The United Nations is marking World Water Day 2021 with a global, public conversation about how people value water for all its uses. Water is under extreme threat from a growing population, increasing demands of agriculture and industry, and the worsening impacts of climate change.
With economic development and a growing global population, agriculture and industry are getting thirstier and water-intensive energy generation is rising to meet demand, the UN warned ahead of the World Water Day, which will be observed on March 22. Climate change is making water more erratic and contributing to pollution.
The theme this year is how we value water beyond its price. It determines how it is managed and shared. The significance of water is interlinked between households, culture, health, education, economics and the integrity of our natural environment. If we overlook any of these values, we risk mismanaging this finite, irreplaceable resource, the UN said.
The campaign to share opinions launched the #Water2me hashtag. It highlights the critical value of water services – drinking water, sanitation and health services. Furthermore, it points out water, sanitation and hygiene – sometimes abbreviated as WASH, are often subsidized but that untargeted support can benefit people with existing water connections, rather than improving the situation for poor and underserved communities.
For the energy sector and other businesses, water-related threats such as water scarcity, flooding and climate change can push up costs and disrupt supply chains. On the other hand, corporate mismanagement of water can damage ecosystems and harm reputations and affect sales. With the development of small hydropower plant projects in the region covered by Balkan Green Energy News, the local population faces a lack of access to water as rivers are usually diverted into pipes and underground, which also hurts ecosystems.
Industrial pollution jeopardizes rivers in Serbia
There is also increasing danger from industrial pollution. In the Serbian city of Zrenjanin, which has already had unsafe water for two decades, Chinese company Linglong is building a tire factory. Local environmentalists claim the company is obtaining permits in breach of the law and that water resources would be strained further.
A domestic group called Pravo na vodu, said more than 650,000 people in the Vojvodina province, where Zrenjanin is located, are affected by the presence of arsenic in the water. The city has more than 120,000 inhabitants on its administrative territory.

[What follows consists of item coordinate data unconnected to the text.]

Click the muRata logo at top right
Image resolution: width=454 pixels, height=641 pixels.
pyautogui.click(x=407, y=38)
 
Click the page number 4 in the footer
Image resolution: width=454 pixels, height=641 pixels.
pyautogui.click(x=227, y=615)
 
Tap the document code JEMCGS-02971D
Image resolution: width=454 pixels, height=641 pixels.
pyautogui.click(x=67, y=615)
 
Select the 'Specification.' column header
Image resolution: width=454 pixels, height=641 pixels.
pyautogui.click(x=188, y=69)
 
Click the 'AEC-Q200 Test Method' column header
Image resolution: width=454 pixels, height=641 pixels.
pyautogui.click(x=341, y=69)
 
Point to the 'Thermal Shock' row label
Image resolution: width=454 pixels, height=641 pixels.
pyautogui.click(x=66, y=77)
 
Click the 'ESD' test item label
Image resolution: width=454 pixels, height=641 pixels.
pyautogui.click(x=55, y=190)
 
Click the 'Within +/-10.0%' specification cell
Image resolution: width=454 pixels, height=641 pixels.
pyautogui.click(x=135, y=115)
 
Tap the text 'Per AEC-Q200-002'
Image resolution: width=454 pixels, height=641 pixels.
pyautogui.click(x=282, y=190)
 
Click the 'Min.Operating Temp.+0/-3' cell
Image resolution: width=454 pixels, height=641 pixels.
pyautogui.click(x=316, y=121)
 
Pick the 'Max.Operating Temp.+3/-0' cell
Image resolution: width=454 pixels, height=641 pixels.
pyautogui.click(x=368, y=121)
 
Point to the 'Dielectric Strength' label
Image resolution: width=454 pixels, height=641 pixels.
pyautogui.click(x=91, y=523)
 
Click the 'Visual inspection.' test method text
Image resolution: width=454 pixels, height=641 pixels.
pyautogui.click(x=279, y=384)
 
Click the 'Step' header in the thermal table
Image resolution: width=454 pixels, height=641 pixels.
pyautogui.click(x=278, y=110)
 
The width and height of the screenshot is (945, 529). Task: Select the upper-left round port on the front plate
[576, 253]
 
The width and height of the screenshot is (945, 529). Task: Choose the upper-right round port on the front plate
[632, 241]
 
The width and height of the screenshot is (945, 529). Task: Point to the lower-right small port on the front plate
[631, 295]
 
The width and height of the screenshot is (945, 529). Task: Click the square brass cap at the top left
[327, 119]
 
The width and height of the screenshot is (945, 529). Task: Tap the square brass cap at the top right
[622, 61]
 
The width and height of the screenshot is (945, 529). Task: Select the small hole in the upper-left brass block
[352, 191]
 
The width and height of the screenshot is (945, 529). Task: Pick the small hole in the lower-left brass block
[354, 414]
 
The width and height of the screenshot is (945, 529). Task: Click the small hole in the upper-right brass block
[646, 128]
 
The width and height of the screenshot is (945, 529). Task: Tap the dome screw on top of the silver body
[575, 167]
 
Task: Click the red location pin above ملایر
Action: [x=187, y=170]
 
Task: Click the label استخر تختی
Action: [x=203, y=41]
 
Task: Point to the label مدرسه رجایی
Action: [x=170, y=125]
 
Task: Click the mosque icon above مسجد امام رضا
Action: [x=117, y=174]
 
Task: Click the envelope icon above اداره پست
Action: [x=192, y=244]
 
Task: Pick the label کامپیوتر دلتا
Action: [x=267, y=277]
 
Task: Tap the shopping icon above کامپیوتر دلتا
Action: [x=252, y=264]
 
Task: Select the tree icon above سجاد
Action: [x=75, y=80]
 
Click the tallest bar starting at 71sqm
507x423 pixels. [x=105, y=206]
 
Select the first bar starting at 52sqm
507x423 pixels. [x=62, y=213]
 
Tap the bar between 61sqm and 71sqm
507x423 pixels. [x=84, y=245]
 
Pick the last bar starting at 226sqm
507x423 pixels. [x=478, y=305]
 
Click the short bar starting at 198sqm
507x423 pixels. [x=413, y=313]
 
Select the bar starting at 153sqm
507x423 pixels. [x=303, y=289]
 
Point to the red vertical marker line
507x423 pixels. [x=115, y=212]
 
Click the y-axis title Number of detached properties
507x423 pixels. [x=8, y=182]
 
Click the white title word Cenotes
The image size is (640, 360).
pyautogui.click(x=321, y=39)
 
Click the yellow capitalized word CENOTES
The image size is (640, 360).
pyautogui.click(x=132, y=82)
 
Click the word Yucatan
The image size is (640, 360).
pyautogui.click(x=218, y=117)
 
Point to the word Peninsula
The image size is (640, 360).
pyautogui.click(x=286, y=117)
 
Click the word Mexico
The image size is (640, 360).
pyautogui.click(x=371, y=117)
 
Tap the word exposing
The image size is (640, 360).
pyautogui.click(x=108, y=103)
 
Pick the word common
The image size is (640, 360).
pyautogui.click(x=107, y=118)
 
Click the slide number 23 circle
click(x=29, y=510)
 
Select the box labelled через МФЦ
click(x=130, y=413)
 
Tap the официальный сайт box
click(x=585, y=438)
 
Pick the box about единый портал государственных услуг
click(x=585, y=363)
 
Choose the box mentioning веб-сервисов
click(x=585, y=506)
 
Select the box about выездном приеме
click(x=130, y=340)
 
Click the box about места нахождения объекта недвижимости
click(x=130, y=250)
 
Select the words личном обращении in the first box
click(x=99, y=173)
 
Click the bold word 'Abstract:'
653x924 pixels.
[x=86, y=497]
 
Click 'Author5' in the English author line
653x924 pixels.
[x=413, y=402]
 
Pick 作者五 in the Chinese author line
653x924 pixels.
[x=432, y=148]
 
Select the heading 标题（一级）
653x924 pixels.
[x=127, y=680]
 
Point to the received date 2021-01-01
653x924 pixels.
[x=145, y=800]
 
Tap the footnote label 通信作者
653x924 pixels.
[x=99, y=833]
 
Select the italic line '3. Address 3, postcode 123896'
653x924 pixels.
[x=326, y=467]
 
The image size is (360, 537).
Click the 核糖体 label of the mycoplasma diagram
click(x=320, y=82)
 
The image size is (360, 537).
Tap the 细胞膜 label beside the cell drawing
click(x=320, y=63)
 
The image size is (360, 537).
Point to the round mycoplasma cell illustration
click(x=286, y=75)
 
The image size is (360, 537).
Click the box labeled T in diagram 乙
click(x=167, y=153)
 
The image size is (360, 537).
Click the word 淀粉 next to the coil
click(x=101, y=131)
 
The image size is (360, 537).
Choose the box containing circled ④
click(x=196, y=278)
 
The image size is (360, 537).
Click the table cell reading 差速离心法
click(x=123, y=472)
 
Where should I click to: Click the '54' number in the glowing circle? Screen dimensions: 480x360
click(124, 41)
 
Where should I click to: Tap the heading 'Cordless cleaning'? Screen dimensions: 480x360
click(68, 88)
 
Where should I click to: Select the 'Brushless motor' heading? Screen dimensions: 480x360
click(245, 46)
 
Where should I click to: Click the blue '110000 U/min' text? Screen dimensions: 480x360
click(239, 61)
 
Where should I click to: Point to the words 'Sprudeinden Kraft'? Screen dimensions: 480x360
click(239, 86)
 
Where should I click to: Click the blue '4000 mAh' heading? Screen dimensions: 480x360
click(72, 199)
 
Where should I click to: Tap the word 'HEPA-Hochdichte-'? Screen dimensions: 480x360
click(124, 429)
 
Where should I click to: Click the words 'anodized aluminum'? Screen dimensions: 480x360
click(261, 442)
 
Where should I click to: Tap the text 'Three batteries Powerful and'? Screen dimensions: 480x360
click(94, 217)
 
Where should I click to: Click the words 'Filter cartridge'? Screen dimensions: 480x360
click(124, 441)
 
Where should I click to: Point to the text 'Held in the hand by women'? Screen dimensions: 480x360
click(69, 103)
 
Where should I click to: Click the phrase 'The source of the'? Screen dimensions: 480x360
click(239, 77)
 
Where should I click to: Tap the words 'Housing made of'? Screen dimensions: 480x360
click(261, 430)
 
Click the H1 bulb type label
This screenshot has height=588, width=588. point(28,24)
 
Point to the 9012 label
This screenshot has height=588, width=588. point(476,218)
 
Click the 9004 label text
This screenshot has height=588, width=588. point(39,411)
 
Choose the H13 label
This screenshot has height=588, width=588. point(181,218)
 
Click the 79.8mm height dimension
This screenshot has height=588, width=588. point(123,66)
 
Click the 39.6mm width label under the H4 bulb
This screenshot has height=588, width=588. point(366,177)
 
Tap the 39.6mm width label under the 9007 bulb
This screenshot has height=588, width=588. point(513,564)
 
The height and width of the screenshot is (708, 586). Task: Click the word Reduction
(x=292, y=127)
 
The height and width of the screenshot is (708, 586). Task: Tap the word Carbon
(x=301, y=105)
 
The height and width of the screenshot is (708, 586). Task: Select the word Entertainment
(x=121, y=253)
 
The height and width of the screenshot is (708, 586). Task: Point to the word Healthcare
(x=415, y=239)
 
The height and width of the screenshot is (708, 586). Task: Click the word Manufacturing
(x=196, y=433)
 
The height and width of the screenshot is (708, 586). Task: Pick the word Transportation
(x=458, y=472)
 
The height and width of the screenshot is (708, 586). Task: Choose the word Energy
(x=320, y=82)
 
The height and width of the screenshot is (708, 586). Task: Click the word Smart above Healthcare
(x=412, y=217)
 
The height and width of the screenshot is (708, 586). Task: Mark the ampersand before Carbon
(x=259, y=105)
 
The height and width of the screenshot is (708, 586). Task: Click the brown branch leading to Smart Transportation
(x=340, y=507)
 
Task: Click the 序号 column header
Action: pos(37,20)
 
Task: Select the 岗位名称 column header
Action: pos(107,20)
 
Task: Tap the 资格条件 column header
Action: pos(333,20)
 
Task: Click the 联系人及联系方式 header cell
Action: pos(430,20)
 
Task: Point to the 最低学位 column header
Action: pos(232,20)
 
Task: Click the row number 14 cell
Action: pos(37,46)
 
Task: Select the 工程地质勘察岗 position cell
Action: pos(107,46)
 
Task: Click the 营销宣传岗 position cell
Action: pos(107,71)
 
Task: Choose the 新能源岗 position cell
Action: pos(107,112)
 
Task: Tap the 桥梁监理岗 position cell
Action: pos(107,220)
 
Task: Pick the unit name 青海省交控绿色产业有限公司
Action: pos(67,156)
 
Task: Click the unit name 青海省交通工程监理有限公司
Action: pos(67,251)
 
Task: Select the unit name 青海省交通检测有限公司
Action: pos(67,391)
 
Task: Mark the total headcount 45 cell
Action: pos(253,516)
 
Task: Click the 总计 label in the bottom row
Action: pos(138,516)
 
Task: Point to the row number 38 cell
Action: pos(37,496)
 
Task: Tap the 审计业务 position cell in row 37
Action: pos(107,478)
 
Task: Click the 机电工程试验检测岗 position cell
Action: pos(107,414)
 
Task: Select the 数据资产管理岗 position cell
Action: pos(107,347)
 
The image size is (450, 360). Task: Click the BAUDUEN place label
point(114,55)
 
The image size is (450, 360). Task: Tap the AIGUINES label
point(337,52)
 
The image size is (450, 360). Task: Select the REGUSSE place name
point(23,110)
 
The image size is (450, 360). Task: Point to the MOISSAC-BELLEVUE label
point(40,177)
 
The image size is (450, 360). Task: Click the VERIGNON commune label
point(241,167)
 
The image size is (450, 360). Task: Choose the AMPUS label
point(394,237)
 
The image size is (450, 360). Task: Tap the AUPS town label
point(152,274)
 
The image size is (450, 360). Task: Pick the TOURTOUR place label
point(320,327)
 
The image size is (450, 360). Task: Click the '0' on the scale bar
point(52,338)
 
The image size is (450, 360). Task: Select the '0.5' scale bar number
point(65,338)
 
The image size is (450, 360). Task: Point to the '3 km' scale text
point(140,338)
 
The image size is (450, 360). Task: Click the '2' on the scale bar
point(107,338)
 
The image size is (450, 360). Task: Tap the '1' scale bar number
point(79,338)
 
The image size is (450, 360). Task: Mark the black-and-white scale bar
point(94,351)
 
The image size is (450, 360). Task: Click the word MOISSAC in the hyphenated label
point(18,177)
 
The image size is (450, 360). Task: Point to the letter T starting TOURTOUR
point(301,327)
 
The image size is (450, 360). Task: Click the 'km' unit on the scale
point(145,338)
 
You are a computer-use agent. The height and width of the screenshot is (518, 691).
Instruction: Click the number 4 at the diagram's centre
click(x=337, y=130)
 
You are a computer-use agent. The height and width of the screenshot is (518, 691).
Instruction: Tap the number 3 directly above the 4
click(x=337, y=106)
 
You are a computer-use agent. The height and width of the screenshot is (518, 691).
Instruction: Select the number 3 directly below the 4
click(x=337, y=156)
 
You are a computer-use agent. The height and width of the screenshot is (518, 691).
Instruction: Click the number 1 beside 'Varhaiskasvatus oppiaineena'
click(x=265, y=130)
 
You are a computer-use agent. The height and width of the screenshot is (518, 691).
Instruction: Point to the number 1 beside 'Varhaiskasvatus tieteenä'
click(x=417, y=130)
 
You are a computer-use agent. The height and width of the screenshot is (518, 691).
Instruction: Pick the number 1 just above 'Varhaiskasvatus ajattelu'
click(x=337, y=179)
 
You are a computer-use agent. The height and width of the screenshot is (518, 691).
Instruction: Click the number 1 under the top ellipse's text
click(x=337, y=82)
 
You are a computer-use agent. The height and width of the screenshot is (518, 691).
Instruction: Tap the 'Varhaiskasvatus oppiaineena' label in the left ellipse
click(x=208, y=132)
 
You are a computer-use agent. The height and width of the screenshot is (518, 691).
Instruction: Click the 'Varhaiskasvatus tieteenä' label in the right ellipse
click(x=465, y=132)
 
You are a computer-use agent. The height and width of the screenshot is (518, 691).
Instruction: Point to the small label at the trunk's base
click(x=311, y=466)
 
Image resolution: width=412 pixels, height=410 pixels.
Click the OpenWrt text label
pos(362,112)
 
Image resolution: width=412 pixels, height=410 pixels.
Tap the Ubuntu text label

Zrenjanin in Serbia has had unsafe water for two decades
Pravo na vodu, which means right to water, called on supporters to share pictures with messages about water and possibly next to water for the World Water Day. It also highlighted the push by the administration of the City of Belgrade to allow construction at the main water source – Makiško polje, and on the Great War Island.
Among other controversial projects in Serbia, Rio Tinto plans a lithium mine in Jadar area and China’s Zijin is expanding a copper mine near the Pek river, in which heavy pollution has just been registered after complaints from the local population.
Unsafe water is deadlier than bullets
There are 129 countries not on track to have sustainably managed water resources by 2030 and the current rate of progress must be doubled, the UN said. More than three billion people are at risk because of the lack of data on the health of their rivers, lakes and groundwater.
A lack of safe water is far deadlier for children than bullets and shrapnels in 16 conflict-affected countries, the UN Children’s Fund (UNICEF) said. Children under-five there are more than 20 times more likely to die from illnesses linked to unsafe water and bad sanitation than from conflict.
According to the report, 85,700 children under 15 die every year just from diarrhea linked to unsafe water, sanitation and hygiene facilities, compared with 30,900 from conflict.
The UN is running a Water Action Decade through 2028. According to its data, 2.2 billion people, or one in three in total, live without access to safe water. Last year’s campaign slogan was Water and Climate Change.